TO DO
Where does the string "from" occur in the records below? Copy every line that holds it.

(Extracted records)
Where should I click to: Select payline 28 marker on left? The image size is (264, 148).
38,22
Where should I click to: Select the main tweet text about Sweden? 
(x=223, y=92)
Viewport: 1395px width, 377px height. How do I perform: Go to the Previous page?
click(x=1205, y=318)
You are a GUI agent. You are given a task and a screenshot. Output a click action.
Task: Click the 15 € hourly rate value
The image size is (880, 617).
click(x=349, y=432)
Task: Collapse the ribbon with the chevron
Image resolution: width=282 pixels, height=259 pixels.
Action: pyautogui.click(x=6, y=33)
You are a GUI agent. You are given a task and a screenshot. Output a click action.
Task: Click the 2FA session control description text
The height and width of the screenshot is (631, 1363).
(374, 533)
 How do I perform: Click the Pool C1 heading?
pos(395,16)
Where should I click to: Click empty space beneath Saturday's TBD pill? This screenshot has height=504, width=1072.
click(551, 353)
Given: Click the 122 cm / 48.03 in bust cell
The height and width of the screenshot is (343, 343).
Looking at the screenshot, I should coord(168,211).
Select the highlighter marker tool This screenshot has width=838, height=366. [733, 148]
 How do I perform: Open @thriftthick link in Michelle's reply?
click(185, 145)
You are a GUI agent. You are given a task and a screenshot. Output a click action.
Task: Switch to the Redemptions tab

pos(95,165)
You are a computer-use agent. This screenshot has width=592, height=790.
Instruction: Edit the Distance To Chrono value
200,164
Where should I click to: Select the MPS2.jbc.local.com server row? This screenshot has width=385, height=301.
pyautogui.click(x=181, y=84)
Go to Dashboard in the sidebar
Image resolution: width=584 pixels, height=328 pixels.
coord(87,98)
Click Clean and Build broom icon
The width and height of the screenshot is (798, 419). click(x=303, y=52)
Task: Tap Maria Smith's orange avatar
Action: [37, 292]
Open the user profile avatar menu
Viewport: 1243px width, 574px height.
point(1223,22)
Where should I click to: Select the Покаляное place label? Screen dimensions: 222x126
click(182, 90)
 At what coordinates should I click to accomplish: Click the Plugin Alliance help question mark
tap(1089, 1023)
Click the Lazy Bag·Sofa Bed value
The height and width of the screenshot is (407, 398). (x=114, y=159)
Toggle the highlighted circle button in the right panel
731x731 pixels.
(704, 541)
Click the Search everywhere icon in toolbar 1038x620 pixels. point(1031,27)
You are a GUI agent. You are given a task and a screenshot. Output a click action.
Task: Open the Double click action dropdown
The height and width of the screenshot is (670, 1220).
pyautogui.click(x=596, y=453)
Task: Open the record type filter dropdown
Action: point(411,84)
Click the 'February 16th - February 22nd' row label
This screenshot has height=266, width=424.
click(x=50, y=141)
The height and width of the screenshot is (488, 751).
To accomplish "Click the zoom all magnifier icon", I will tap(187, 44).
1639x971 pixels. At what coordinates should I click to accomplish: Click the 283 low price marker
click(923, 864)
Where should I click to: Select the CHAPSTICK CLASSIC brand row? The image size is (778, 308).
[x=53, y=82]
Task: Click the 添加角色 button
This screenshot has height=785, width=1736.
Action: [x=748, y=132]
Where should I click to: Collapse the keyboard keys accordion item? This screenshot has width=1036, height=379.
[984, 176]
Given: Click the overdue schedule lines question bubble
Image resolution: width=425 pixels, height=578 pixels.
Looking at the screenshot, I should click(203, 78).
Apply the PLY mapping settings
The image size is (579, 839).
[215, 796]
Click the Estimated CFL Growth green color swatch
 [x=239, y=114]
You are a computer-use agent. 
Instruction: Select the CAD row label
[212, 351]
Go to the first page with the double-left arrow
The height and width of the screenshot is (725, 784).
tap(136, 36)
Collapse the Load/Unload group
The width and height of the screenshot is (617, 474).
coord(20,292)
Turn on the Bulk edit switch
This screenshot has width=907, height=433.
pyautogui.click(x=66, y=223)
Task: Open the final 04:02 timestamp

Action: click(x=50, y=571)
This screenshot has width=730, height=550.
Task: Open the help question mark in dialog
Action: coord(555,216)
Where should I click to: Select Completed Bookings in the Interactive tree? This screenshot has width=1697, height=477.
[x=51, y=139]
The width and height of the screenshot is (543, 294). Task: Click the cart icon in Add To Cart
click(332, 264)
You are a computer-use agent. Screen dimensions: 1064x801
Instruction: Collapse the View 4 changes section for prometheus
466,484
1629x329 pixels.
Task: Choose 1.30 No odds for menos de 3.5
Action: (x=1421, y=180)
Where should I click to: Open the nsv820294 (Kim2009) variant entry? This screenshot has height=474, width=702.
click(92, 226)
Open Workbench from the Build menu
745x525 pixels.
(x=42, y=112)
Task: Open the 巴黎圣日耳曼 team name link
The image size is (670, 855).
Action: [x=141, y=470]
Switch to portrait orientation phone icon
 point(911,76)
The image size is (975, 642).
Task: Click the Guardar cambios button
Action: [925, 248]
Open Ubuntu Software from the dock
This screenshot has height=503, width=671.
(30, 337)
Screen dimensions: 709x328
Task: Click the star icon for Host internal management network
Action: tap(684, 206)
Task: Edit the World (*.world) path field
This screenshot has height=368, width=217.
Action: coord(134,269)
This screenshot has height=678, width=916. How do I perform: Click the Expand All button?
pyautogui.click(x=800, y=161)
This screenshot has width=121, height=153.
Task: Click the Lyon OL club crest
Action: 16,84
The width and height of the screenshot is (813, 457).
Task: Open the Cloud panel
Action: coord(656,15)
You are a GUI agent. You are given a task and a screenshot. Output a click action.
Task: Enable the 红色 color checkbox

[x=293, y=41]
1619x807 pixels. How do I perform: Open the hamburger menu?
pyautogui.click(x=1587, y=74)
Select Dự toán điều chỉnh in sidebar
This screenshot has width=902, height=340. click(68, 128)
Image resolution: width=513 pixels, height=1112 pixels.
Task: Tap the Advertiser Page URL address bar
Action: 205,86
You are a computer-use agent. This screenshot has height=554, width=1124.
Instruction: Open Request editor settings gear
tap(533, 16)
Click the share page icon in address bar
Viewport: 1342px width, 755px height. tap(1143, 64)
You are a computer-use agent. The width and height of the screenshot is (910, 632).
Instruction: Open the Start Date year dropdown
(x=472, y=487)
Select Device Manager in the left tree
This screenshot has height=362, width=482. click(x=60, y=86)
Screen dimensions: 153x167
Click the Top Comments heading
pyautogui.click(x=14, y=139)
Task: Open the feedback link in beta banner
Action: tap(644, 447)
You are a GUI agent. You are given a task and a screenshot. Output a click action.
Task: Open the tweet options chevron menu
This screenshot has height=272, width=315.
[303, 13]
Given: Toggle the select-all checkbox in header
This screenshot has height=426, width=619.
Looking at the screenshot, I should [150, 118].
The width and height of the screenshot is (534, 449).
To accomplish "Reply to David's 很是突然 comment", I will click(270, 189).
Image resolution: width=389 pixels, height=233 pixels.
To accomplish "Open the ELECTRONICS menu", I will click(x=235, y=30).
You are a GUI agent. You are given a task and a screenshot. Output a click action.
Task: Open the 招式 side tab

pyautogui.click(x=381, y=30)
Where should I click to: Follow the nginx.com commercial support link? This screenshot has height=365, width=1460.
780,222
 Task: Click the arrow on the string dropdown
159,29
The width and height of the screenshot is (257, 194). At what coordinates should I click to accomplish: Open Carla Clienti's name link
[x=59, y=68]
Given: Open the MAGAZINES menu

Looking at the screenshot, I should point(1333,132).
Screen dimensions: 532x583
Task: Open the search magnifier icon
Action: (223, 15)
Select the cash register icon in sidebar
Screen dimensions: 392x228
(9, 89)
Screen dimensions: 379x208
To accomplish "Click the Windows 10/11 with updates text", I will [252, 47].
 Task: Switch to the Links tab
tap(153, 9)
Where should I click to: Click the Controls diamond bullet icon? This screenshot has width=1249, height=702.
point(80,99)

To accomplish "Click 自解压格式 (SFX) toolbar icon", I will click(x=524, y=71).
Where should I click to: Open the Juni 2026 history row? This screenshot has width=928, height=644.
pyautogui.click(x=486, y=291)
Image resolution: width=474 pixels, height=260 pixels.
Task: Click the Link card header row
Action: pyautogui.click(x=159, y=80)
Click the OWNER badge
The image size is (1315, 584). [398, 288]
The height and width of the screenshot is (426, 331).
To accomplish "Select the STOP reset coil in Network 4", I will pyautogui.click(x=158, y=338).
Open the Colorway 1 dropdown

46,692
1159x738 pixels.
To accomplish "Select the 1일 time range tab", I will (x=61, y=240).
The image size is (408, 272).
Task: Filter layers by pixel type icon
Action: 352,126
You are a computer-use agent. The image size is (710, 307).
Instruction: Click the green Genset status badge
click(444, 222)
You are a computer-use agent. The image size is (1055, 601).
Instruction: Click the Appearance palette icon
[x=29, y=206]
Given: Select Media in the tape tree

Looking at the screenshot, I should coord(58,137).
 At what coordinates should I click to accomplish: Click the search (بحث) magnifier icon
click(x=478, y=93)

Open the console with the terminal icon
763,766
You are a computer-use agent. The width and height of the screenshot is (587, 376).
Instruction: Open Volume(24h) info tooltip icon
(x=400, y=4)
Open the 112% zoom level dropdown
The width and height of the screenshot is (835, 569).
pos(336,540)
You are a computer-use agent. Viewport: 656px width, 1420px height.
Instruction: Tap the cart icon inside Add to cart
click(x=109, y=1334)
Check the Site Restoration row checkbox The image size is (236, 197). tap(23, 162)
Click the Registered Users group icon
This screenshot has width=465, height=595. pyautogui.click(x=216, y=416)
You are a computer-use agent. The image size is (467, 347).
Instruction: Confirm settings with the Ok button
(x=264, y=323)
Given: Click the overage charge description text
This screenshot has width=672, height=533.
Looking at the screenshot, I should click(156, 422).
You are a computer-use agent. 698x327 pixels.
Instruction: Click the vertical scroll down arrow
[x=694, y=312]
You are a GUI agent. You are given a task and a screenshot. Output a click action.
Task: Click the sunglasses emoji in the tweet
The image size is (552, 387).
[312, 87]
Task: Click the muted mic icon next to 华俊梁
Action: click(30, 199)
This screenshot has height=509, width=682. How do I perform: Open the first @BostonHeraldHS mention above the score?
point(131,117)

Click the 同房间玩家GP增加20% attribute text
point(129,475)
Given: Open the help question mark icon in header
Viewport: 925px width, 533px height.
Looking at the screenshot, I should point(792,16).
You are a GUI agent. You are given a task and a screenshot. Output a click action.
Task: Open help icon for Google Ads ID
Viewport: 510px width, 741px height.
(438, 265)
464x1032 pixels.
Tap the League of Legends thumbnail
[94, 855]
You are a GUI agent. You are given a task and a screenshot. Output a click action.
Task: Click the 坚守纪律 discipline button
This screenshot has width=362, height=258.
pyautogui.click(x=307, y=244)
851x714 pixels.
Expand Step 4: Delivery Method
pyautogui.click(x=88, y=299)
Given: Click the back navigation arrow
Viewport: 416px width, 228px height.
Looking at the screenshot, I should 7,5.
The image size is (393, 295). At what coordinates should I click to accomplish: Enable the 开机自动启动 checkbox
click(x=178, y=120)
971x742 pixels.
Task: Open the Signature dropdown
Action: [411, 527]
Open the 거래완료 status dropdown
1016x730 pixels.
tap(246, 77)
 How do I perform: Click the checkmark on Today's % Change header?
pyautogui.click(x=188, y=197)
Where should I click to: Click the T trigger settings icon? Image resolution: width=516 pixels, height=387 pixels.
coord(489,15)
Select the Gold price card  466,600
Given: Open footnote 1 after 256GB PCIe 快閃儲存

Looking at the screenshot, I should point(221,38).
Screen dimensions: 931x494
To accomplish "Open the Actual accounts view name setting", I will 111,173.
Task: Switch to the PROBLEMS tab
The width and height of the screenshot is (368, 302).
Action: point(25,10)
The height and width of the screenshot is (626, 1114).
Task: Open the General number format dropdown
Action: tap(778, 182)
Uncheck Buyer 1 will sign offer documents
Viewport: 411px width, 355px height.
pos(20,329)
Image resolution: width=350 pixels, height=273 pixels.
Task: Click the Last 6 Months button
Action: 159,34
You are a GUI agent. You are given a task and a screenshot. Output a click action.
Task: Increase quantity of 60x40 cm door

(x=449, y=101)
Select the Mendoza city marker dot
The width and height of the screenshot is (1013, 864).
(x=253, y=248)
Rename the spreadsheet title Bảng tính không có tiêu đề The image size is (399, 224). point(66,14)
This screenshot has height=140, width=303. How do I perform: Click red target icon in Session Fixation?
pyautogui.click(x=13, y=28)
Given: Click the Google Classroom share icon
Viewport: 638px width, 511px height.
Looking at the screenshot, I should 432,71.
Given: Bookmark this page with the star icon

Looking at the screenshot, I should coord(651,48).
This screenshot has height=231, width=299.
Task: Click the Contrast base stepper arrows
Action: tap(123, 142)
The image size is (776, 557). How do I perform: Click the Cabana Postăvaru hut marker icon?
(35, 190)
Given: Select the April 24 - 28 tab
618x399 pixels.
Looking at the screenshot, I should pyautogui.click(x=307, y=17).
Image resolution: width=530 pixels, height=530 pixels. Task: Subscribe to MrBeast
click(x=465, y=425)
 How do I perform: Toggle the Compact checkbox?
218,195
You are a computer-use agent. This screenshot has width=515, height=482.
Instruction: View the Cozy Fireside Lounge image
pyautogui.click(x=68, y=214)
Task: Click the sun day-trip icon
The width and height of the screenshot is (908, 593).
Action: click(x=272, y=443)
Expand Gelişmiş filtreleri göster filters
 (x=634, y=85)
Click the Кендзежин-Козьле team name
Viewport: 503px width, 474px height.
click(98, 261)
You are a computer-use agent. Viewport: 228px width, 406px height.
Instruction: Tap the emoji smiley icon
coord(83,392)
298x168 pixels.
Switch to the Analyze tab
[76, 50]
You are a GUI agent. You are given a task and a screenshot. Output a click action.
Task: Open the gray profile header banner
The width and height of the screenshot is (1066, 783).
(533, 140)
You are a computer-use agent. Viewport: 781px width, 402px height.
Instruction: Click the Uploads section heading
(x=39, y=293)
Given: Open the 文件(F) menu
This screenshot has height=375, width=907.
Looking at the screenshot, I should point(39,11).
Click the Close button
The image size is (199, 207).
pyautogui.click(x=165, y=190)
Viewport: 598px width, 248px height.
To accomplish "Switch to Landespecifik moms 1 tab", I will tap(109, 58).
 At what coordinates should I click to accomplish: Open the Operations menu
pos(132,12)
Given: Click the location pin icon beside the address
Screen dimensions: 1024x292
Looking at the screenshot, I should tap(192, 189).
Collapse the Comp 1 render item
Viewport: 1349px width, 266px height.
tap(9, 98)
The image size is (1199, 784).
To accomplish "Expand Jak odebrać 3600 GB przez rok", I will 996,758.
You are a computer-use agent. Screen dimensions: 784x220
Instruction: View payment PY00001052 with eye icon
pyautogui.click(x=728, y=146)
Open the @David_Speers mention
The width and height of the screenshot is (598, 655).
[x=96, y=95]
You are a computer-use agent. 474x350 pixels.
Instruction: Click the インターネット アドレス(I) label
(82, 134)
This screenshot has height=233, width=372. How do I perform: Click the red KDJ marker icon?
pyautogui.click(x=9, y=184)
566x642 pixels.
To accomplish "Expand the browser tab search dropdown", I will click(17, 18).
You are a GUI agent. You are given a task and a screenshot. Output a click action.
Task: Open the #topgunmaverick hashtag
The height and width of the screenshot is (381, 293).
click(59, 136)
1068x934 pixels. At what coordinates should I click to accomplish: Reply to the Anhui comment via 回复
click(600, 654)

REPLY
Open Workbench from the Build menu
Open Ubuntu Software from the dock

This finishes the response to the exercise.